─── Seitenauszug
JEFF BECK Live at B.B. King Blues Club & Grill ********

1. Roy´s Toy (Beck, Aiden Love, Andy Wright), 2. Psycho Sam (Tony Hymas), 3. Big Block, 4. Freeway Jam (Middleton), 5. Brush with the Blues (Hymas, Beck), 6. Scatterbrain (Beck), 7. Goodbye Pork Pie Hat (Mingus), 8.Nadia (Nitin Sawthney), 9. Savoy, 10. Angel Footsteps (Hymas, Beck), 11. Seasons (Ishmael Butler, Craig Irving, Maryann Viera, Jeff Beck, Andy Wright, Matthew Yaughan), 12. Where were you, 13. You never know (Jan Hammer), 14. A Day in the Life (Lennon, McCartney), 15. People get ready (Curtis Mayfield), 16. My thing (Jeff Beck, Andy Wright)

Jeff Beck
- g, Tony Hymas - keyb, Terry Bozzio - dr

rec 10./11.9.2003

Sony EL 90893
www.jeffbeck.com

Jeff Beck hat seit vielen Jahren kein Live-Album mehr gemacht. Dieses hier, ein Kraftpaket, kann man sich preiswert, für ca 14 Euro, aus Amerika kommen lassen (9.98 Dollar plus 7 Dollar Versandspesen). Der Versender trägt den obskuren Namen "Jeff Beck Bootlegs", operiert aber von der offiziellen Jeff Beck Homepage aus, andere Bezugsquellen gibt es nicht.
──────
─── Bereitgestellte Daten
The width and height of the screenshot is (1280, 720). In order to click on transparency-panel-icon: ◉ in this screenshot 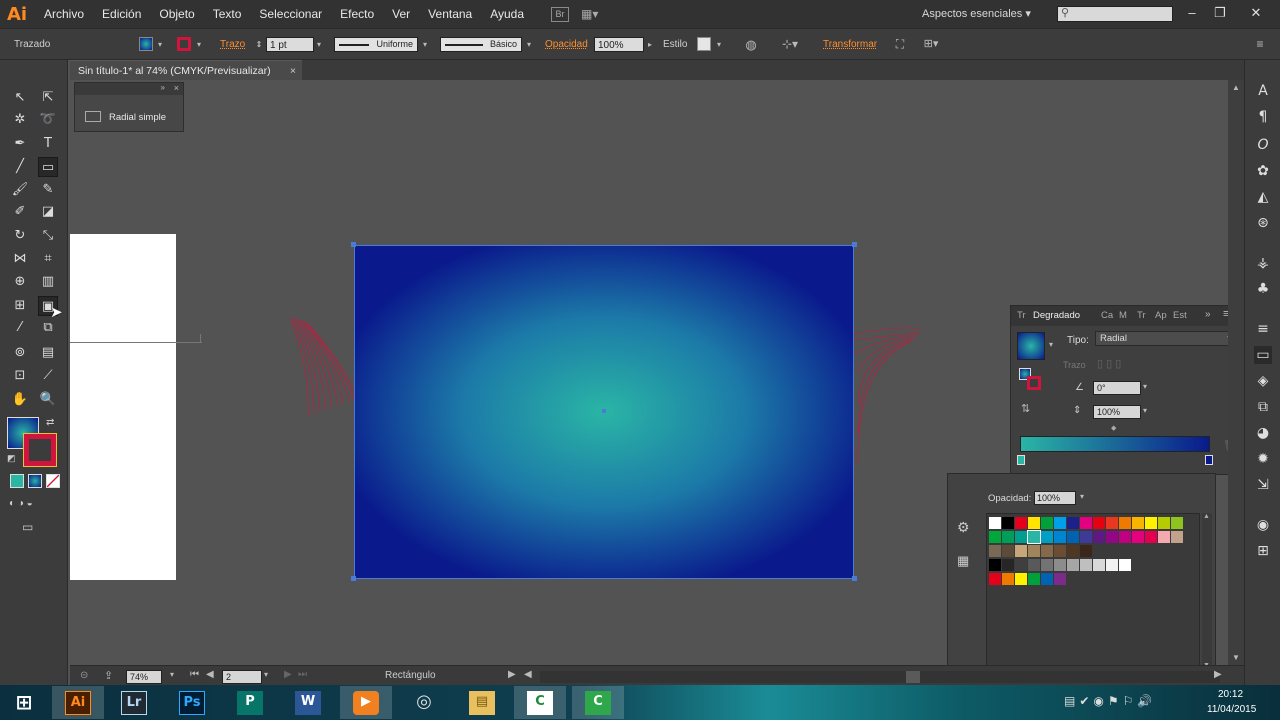, I will do `click(1263, 525)`.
──────
> [Deine Aufgaben]
[a] Wie viel kostet das Album laut der Besprechung des Jeff-Beck-Livealbums ungefähr, wenn man es aus Amerika kommen lässt?
[b] Zähle alle Musiker der Besetzung auf, die in der Besprechung des Jeff-Beck-Livealbums genannt werden, jeweils mit ihrem Instrumentenkürzel.

> [Lösungen je Aufgabe]
[a] Etwa 14 Euro (9.98 Dollar plus 7 Dollar Versandspesen).

[b] Jeff Beck (g), Tony Hymas (keyb), Terry Bozzio (dr)